“David Cameron has played a blinder and he’s done the only thing that it was really open for him to do” London mayor Boris Johnson speaking to the BBC after British prime minister David Cameron “vetoed” the Fiscal Compact in December 2011
The position on here is to advocate a “no” vote in the forthcoming referendum on 31st May.
So far, four countries have ratified or partially ratified the Fiscal Compact, the agreement which will be subject to a referendum here in just over a week – the four are Greece(completely ratified) and Poland, Portugal and Slovenia whose parliaments have ratified the Compact which is just now awaiting presidential assents. There are 27 countries in the EU, of which 17 are in the EuroZone. The heads of state of all EZ countries have agreed to the Compact, as have six of the eight non-EZ countries. The twocurrent dissenters are the UK and the Czech Republic, the UK having reached its decision after marathon all-night talks on 8/9th December 2011 in Brussels. This blogpost examines the reason for the UK’s abstention.

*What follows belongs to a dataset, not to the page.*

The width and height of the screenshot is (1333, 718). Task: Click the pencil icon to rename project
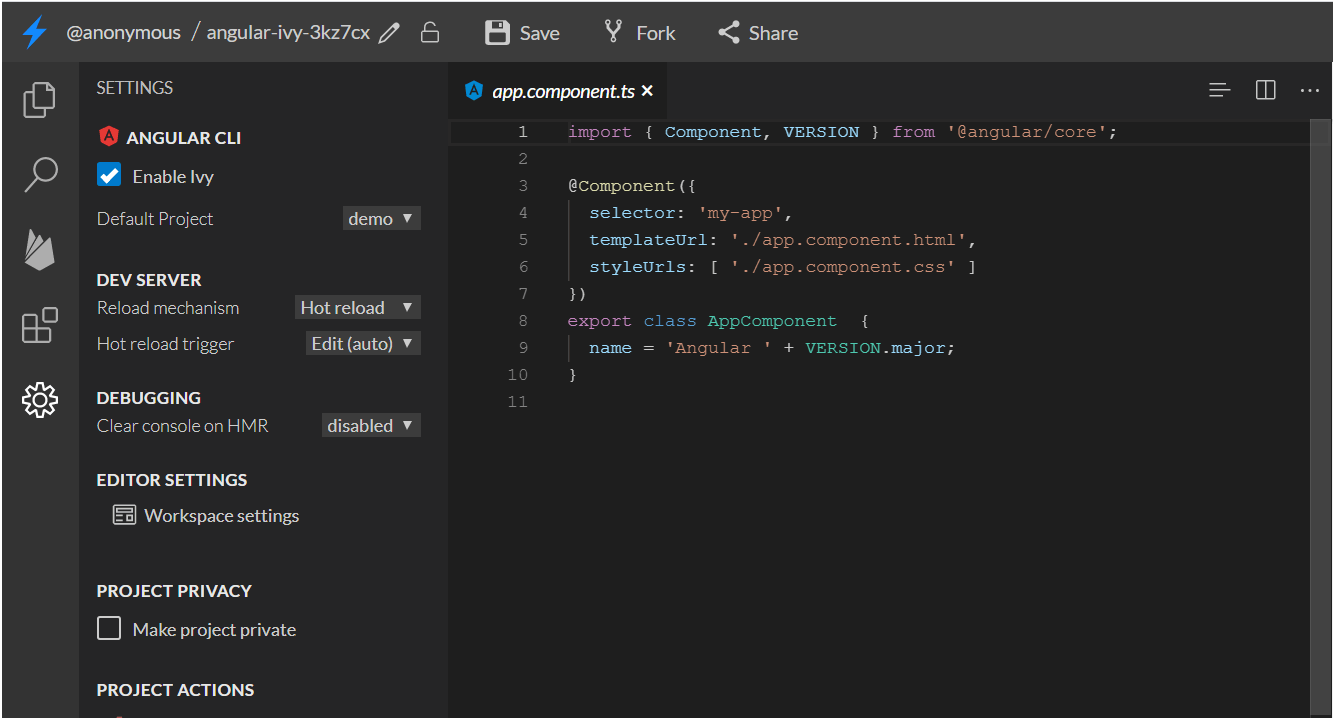(x=389, y=33)
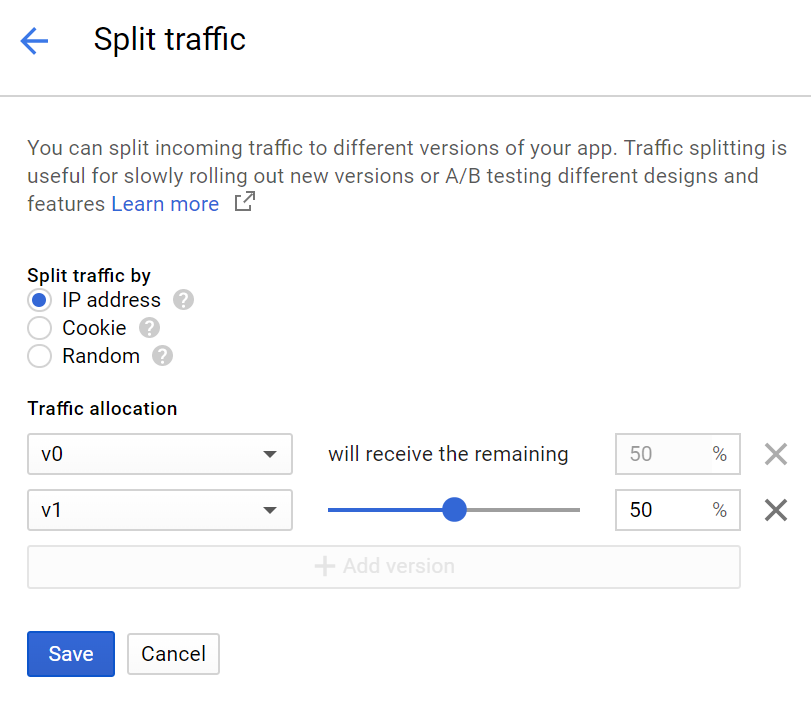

The Fiscal Compact has been described by its supporters as being primarily a document to encourage “good house-keeping”, as well as to give access to the new emergency bailout fund, the ESM. With such advantages on offer, why would a country like the UK decide to abstain from the agreement, in a way which was considered aggressive last December? Are there any lessons for Ireland from the UK’s abstention?
Question : Why did British prime minister, David Cameron veto what on 9th December 2011 was going to be otherwise a unanimously accepted Fiscal Compact?
Answer: Because he couldn’t obtain assurances and safeguards in respect of theUK’s critically important financial services industry
David Cameron was concerned that proposed financial regulations were not in the UK’s interests. Nicolas Sarkozy clarified that financial regulations mean the “regulation of financial services” when he said “we were not able to accept (the British demands) because we consider quite the contrary – that a very large and substantial amount of the problems we are facing around the world are a result of lack of regulation of financial services and therefore can’t have a waiver for the United Kingdom”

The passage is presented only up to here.